EXERCISE INSTRUCTIONS: Rewrite every line of the records below as a numbered list, leaving out the blank lines.

DATA PROVIDED:

▼

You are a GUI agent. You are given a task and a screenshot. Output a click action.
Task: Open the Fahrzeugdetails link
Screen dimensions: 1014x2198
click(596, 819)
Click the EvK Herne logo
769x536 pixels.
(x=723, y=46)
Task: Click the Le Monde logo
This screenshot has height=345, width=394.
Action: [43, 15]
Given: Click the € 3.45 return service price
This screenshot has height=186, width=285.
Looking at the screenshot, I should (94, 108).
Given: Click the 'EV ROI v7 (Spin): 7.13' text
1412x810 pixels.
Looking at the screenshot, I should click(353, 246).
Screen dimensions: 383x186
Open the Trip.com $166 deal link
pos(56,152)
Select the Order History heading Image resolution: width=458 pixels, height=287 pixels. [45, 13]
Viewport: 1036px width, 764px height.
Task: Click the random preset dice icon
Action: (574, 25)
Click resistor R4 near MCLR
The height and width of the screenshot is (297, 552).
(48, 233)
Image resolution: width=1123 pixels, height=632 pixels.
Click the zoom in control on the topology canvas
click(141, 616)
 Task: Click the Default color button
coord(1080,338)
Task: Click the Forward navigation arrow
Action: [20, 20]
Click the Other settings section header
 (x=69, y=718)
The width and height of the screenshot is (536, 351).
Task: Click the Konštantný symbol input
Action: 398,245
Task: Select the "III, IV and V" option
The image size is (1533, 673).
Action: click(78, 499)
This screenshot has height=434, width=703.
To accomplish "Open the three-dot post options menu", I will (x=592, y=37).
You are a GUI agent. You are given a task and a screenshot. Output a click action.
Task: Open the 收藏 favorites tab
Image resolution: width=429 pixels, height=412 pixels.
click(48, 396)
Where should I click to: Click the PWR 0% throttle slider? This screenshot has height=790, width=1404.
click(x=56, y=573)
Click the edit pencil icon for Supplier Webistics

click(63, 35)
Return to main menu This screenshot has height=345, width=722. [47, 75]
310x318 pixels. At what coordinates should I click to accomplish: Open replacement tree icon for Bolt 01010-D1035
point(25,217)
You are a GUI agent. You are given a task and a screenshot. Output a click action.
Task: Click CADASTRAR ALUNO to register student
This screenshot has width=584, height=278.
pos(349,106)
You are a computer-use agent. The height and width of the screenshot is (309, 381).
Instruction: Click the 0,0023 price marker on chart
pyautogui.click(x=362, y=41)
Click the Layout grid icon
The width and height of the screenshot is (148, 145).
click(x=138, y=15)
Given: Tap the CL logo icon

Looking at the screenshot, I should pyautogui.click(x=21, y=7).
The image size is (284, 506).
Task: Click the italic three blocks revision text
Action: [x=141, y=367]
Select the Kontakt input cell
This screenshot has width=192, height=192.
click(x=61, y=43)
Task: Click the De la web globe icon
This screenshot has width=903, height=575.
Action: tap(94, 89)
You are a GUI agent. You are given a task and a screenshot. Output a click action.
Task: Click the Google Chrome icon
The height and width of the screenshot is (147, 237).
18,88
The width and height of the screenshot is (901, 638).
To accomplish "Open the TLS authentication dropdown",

▲

CORRECT RESPONSE:
1. You are a GUI agent. You are given a task and a screenshot. Output a click action.
2. Task: Open the Fahrzeugdetails link
3. Screen dimensions: 1014x2198
4. click(596, 819)
5. Click the EvK Herne logo
6. 769x536 pixels.
7. (x=723, y=46)
8. Task: Click the Le Monde logo
9. This screenshot has height=345, width=394.
10. Action: [43, 15]
11. Given: Click the € 3.45 return service price
12. This screenshot has height=186, width=285.
13. Looking at the screenshot, I should (94, 108).
14. Given: Click the 'EV ROI v7 (Spin): 7.13' text
15. 1412x810 pixels.
16. Looking at the screenshot, I should click(353, 246).
17. Screen dimensions: 383x186
18. Open the Trip.com $166 deal link
19. pos(56,152)
20. Select the Order History heading Image resolution: width=458 pixels, height=287 pixels. [45, 13]
21. Viewport: 1036px width, 764px height.
22. Task: Click the random preset dice icon
23. Action: (574, 25)
24. Click resistor R4 near MCLR
25. The height and width of the screenshot is (297, 552).
26. (48, 233)
27. Image resolution: width=1123 pixels, height=632 pixels.
28. Click the zoom in control on the topology canvas
29. click(141, 616)
30.  Task: Click the Default color button
31. coord(1080,338)
32. Task: Click the Forward navigation arrow
33. Action: [20, 20]
34. Click the Other settings section header
35.  (x=69, y=718)
36. The width and height of the screenshot is (536, 351).
37. Task: Click the Konštantný symbol input
38. Action: 398,245
39. Task: Select the "III, IV and V" option
40. The image size is (1533, 673).
41. Action: click(78, 499)
42. This screenshot has height=434, width=703.
43. To accomplish "Open the three-dot post options menu", I will (x=592, y=37).
44. You are a GUI agent. You are given a task and a screenshot. Output a click action.
45. Task: Open the 收藏 favorites tab
46. Image resolution: width=429 pixels, height=412 pixels.
47. click(48, 396)
48. Where should I click to: Click the PWR 0% throttle slider? This screenshot has height=790, width=1404.
49. click(x=56, y=573)
50. Click the edit pencil icon for Supplier Webistics
51. click(63, 35)
52. Return to main menu This screenshot has height=345, width=722. [47, 75]
53. 310x318 pixels. At what coordinates should I click to accomplish: Open replacement tree icon for Bolt 01010-D1035
54. point(25,217)
55. You are a GUI agent. You are given a task and a screenshot. Output a click action.
56. Task: Click CADASTRAR ALUNO to register student
57. This screenshot has width=584, height=278.
58. pos(349,106)
59. You are a computer-use agent. The height and width of the screenshot is (309, 381).
60. Instruction: Click the 0,0023 price marker on chart
61. pyautogui.click(x=362, y=41)
62. Click the Layout grid icon
63. The width and height of the screenshot is (148, 145).
64. click(x=138, y=15)
65. Given: Tap the CL logo icon
66. Looking at the screenshot, I should pyautogui.click(x=21, y=7).
67. The image size is (284, 506).
68. Task: Click the italic three blocks revision text
69. Action: [x=141, y=367]
70. Select the Kontakt input cell
71. This screenshot has width=192, height=192.
72. click(x=61, y=43)
73. Task: Click the De la web globe icon
74. This screenshot has width=903, height=575.
75. Action: tap(94, 89)
76. You are a GUI agent. You are given a task and a screenshot. Output a click action.
77. Task: Click the Google Chrome icon
78. The height and width of the screenshot is (147, 237).
79. 18,88
80. The width and height of the screenshot is (901, 638).
81. To accomplish "Open the TLS authentication dropdown",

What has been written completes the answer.